2006年のテレビアニメ放送開始から、幅広い層の熱狂的な支持を集める「コードギアス」シリーズ。マンガ、ゲーム、小説とさまざまなメディアミックスが展開される同シリーズの完全新作映画「コードギアス 復活のルルーシュ」が2月9日に公開される。

ナタリーでは映画の公開を記念し、音楽、映画、お笑い、コミックとジャンルを横断して特集を展開していく。音楽ナタリーでは映画の主題歌「この世界で」を歌う家入レオにインタビューを行い、「コードギアス」の魅力を語ってもらった。

取材・文 / 内田正樹

「この曲のほうが絶対にハマると思います」

──「コードギアス」シリーズは以前からご存知でしたか?

有名なシリーズなので知っていたんですが、実は今回の主題歌のお話をいただくまで、ちゃんと観たことはなかったんです。
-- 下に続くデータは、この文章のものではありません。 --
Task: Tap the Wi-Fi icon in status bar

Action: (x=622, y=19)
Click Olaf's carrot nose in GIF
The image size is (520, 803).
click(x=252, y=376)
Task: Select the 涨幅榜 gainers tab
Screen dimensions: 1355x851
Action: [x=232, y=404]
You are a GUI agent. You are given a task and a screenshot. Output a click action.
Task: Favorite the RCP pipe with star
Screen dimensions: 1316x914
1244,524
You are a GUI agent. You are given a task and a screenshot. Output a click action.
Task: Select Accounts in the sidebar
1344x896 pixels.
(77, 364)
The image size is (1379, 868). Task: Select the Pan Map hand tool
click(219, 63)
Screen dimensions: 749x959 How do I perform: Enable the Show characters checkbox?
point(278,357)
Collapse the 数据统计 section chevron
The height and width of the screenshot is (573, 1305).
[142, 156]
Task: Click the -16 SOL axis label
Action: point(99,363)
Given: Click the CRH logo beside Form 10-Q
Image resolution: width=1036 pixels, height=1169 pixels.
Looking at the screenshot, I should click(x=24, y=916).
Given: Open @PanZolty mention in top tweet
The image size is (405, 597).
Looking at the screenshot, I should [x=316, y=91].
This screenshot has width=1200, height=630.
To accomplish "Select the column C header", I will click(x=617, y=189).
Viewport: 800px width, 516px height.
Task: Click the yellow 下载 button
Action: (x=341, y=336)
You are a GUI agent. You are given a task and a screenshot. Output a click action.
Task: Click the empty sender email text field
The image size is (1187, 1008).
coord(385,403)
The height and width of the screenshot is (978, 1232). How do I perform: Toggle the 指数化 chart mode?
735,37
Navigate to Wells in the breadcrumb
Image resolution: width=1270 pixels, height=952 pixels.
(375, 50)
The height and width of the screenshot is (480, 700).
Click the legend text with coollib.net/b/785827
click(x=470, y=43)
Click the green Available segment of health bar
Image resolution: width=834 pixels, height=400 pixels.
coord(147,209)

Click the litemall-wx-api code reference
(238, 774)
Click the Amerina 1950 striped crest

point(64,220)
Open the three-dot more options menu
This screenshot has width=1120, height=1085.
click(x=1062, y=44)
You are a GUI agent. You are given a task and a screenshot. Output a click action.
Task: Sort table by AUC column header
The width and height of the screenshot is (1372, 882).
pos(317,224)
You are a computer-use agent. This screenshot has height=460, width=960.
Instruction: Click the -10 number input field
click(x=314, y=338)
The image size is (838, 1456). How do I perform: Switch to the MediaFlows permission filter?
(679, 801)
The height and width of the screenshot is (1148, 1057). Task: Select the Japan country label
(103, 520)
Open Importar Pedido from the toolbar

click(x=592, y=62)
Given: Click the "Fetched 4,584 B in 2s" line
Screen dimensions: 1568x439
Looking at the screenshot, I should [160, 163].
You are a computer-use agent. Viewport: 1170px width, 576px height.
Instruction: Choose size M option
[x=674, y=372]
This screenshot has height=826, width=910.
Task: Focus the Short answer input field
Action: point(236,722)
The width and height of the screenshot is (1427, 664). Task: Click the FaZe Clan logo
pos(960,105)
ただ、友人や知人との話題にはよく上がっていた作品だったので、それこそ、「今度の映画、主題歌とか誰になるんだろうね?」なんて友達が私に話していたその何週間かあとにお話が来たのでびっくりしました(笑)。

──なんという偶然が。

そうなんですよ。だから、「え? 私?」ってなって。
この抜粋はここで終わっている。